**YOUR TASK**
Restate all entries exactly.
--- START ---
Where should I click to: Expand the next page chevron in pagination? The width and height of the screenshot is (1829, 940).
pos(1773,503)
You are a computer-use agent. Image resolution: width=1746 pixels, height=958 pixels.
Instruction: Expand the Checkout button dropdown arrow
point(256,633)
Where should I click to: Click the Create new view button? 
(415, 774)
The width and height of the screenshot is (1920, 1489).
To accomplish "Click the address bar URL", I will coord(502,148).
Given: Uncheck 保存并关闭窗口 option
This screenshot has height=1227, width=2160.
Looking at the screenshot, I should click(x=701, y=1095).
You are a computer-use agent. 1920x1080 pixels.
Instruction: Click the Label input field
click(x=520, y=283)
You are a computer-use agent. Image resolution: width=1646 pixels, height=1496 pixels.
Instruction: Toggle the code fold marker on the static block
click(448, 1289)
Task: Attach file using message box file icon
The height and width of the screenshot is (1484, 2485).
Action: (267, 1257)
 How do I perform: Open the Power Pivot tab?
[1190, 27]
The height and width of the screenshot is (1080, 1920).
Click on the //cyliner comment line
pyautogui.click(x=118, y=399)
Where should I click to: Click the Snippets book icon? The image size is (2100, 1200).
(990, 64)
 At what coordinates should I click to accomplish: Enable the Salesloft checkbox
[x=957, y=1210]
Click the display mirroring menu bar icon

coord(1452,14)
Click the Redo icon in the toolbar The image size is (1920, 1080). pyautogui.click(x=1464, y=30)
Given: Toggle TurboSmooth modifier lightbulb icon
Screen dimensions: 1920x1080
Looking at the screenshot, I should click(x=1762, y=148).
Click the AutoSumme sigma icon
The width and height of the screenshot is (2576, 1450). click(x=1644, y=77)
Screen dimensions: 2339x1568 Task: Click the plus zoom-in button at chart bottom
--- END ---
**EXERCISE ANSWER**
Where should I click to: Expand the next page chevron in pagination? The width and height of the screenshot is (1829, 940).
pos(1773,503)
You are a computer-use agent. Image resolution: width=1746 pixels, height=958 pixels.
Instruction: Expand the Checkout button dropdown arrow
point(256,633)
Where should I click to: Click the Create new view button? 
(415, 774)
The width and height of the screenshot is (1920, 1489).
To accomplish "Click the address bar URL", I will coord(502,148).
Given: Uncheck 保存并关闭窗口 option
This screenshot has height=1227, width=2160.
Looking at the screenshot, I should click(x=701, y=1095).
You are a computer-use agent. 1920x1080 pixels.
Instruction: Click the Label input field
click(x=520, y=283)
You are a computer-use agent. Image resolution: width=1646 pixels, height=1496 pixels.
Instruction: Toggle the code fold marker on the static block
click(448, 1289)
Task: Attach file using message box file icon
The height and width of the screenshot is (1484, 2485).
Action: (267, 1257)
 How do I perform: Open the Power Pivot tab?
[1190, 27]
The height and width of the screenshot is (1080, 1920).
Click on the //cyliner comment line
pyautogui.click(x=118, y=399)
Where should I click to: Click the Snippets book icon? The image size is (2100, 1200).
(990, 64)
 At what coordinates should I click to accomplish: Enable the Salesloft checkbox
[x=957, y=1210]
Click the display mirroring menu bar icon

coord(1452,14)
Click the Redo icon in the toolbar The image size is (1920, 1080). pyautogui.click(x=1464, y=30)
Given: Toggle TurboSmooth modifier lightbulb icon
Screen dimensions: 1920x1080
Looking at the screenshot, I should click(x=1762, y=148).
Click the AutoSumme sigma icon
The width and height of the screenshot is (2576, 1450). click(x=1644, y=77)
Screen dimensions: 2339x1568 Task: Click the plus zoom-in button at chart bottom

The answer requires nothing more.